[Information given]

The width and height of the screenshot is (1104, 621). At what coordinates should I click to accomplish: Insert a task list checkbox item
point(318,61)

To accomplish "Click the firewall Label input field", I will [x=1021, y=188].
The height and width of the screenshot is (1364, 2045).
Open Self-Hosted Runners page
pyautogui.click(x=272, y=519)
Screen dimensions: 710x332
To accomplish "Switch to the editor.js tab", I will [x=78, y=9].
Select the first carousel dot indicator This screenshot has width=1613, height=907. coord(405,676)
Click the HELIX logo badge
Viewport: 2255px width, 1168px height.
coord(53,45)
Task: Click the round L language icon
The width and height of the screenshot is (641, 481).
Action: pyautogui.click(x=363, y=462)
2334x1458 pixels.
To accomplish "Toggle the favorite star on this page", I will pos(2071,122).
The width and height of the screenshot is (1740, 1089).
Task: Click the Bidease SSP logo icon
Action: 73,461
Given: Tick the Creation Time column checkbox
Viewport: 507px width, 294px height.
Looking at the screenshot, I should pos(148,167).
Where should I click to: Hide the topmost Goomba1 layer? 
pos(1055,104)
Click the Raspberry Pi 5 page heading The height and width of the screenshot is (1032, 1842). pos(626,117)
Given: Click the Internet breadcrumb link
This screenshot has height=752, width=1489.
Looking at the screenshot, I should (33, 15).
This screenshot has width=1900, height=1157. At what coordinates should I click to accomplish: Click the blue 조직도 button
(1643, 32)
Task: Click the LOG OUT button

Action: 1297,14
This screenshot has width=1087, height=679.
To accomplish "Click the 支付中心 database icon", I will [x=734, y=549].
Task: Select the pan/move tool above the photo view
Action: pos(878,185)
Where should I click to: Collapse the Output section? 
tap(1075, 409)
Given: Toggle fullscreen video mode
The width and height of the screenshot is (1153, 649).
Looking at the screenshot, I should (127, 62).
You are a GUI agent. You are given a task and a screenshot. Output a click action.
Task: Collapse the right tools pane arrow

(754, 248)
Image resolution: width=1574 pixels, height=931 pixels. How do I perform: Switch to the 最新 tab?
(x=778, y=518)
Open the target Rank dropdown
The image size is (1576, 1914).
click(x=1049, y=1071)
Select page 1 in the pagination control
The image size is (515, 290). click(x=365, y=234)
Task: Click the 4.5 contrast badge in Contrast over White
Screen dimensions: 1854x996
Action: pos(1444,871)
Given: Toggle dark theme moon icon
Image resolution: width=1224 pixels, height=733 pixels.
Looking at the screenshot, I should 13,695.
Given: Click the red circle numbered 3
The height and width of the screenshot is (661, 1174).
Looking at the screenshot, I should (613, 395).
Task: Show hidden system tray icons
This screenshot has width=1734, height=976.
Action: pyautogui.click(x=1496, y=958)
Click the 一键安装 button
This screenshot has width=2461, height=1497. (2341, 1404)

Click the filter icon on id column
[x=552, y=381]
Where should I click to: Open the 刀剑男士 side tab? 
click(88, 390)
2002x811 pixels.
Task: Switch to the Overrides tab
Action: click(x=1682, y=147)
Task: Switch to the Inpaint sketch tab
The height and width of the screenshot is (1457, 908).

[/Information given]

Work instructions:
Please copy the material exactly, line for line.

Written solution:
The width and height of the screenshot is (1104, 621). At what coordinates should I click to accomplish: Insert a task list checkbox item
point(318,61)

To accomplish "Click the firewall Label input field", I will [x=1021, y=188].
The height and width of the screenshot is (1364, 2045).
Open Self-Hosted Runners page
pyautogui.click(x=272, y=519)
Screen dimensions: 710x332
To accomplish "Switch to the editor.js tab", I will [x=78, y=9].
Select the first carousel dot indicator This screenshot has width=1613, height=907. coord(405,676)
Click the HELIX logo badge
Viewport: 2255px width, 1168px height.
coord(53,45)
Task: Click the round L language icon
The width and height of the screenshot is (641, 481).
Action: pyautogui.click(x=363, y=462)
2334x1458 pixels.
To accomplish "Toggle the favorite star on this page", I will pos(2071,122).
The width and height of the screenshot is (1740, 1089).
Task: Click the Bidease SSP logo icon
Action: 73,461
Given: Tick the Creation Time column checkbox
Viewport: 507px width, 294px height.
Looking at the screenshot, I should pos(148,167).
Where should I click to: Hide the topmost Goomba1 layer? 
pos(1055,104)
Click the Raspberry Pi 5 page heading The height and width of the screenshot is (1032, 1842). pos(626,117)
Given: Click the Internet breadcrumb link
This screenshot has height=752, width=1489.
Looking at the screenshot, I should (33, 15).
This screenshot has width=1900, height=1157. At what coordinates should I click to accomplish: Click the blue 조직도 button
(1643, 32)
Task: Click the LOG OUT button

Action: 1297,14
This screenshot has width=1087, height=679.
To accomplish "Click the 支付中心 database icon", I will [x=734, y=549].
Task: Select the pan/move tool above the photo view
Action: pos(878,185)
Where should I click to: Collapse the Output section? 
tap(1075, 409)
Given: Toggle fullscreen video mode
The width and height of the screenshot is (1153, 649).
Looking at the screenshot, I should (127, 62).
You are a GUI agent. You are given a task and a screenshot. Output a click action.
Task: Collapse the right tools pane arrow

(754, 248)
Image resolution: width=1574 pixels, height=931 pixels. How do I perform: Switch to the 最新 tab?
(x=778, y=518)
Open the target Rank dropdown
The image size is (1576, 1914).
click(x=1049, y=1071)
Select page 1 in the pagination control
The image size is (515, 290). click(x=365, y=234)
Task: Click the 4.5 contrast badge in Contrast over White
Screen dimensions: 1854x996
Action: pos(1444,871)
Given: Toggle dark theme moon icon
Image resolution: width=1224 pixels, height=733 pixels.
Looking at the screenshot, I should 13,695.
Given: Click the red circle numbered 3
The height and width of the screenshot is (661, 1174).
Looking at the screenshot, I should (613, 395).
Task: Show hidden system tray icons
This screenshot has width=1734, height=976.
Action: pyautogui.click(x=1496, y=958)
Click the 一键安装 button
This screenshot has width=2461, height=1497. (2341, 1404)

Click the filter icon on id column
[x=552, y=381]
Where should I click to: Open the 刀剑男士 side tab? 
click(88, 390)
2002x811 pixels.
Task: Switch to the Overrides tab
Action: click(x=1682, y=147)
Task: Switch to the Inpaint sketch tab
The height and width of the screenshot is (1457, 908).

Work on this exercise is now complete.